Luxusvilla in USA Teuerstes Haus der Welt zu verkaufen
Hamburg - Das laut US-Medien teuerste Haus der Welt soll in Kürze im US-Bundesstaat Montana gebaut werden - und sucht einen Eigentümer. Zum Preis von 155 Millionen Dollar, umgerechnet knapp 120 Millionen Euro, gibt es eine Luxusvilla der Extraklasse mit eigenem Skilift, beheizter Auffahrt, einer Garage für 30 bis 40 Autos und vielen Annehmlichkeiten mehr, berichtet heute der Fernsehsender ABC.

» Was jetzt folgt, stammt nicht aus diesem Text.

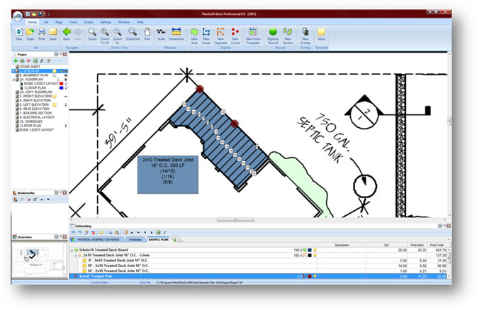Click the New job icon
The width and height of the screenshot is (477, 309).
point(20,33)
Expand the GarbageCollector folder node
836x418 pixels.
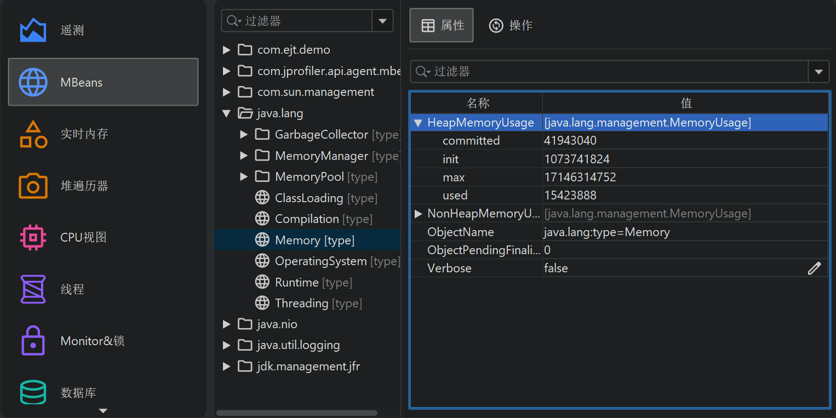click(244, 135)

Name des Domizils auf dem landschaftlich prächtigen Gelände eines exklusiven Golf- und Skiclubs in der Bergwelt von Montana: "The Pinnacle" (Der Gipfel). Das US-Magazin "Forbes" nennt das Anwesen "das teuerste Haus der Welt". Bauträger Tom Blixseth sagte der Tageszeitung "Daily Chronicle" in Bozeman, Montana, es würde damit alle im vergangenen Jahr von dem Magazin gelisteten teuersten Häuser der Welt übertreffen.

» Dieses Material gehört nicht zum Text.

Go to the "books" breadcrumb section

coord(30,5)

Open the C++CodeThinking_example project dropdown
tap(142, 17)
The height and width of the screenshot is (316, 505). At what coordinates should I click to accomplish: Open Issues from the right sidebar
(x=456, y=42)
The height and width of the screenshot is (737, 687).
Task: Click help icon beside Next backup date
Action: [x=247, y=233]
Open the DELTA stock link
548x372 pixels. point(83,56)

Architekt Jerry Locati aus Montana entwarf das 4925 Quadratmeter große Haus mit Extras wie vier Gästehäusern, zehn Schlafzimmern, einem Innen- und Außenpool und einem Weinkeller, der Platz für bis zu 8000 Weinflaschen bieten soll. "Das Haus ist ein Erwachsenen- oder vielmehr ein familienorientiertes Heim in der Größenordnung von einem Anwesen in Disneyland - für jemanden, der sich nicht scheut, viel Geld auszugeben", sagte Locati dem Sender.
Doch nicht jeder kommt als Käufer in Frage: Bedingung ist die Mitgliedschaft im exklusiven Yellowstone Club, in den man nur auf Einladung und nach einer Aufnahmegebühr von 250.000 Dollar eintreten kann. Es gäbe jedoch bereits einige der 250 Mitglieder, die Interesse an dem Superhaus angemeldet hätten, das binnen 14 Monaten fertig gestellt werden soll. "Sie können sich nicht vorstellen, wie viele Leute an so etwas interessiert sind", sagte Blixseth. "Und die Leute, die da anrufen, werden sich kein Geld leihen müssen."
Die bisherigen Spitzenreiter der teuersten Wohnhäuser der Welt waren das 139-Millionen-Dollar-Haus "Updown Court" im britischen Windlesham und das Anwesen des Immobilienmoguls Donald Trump in Palm Beach, US-Bundesstaat Florida, im Wert von 125 Millionen Dollar.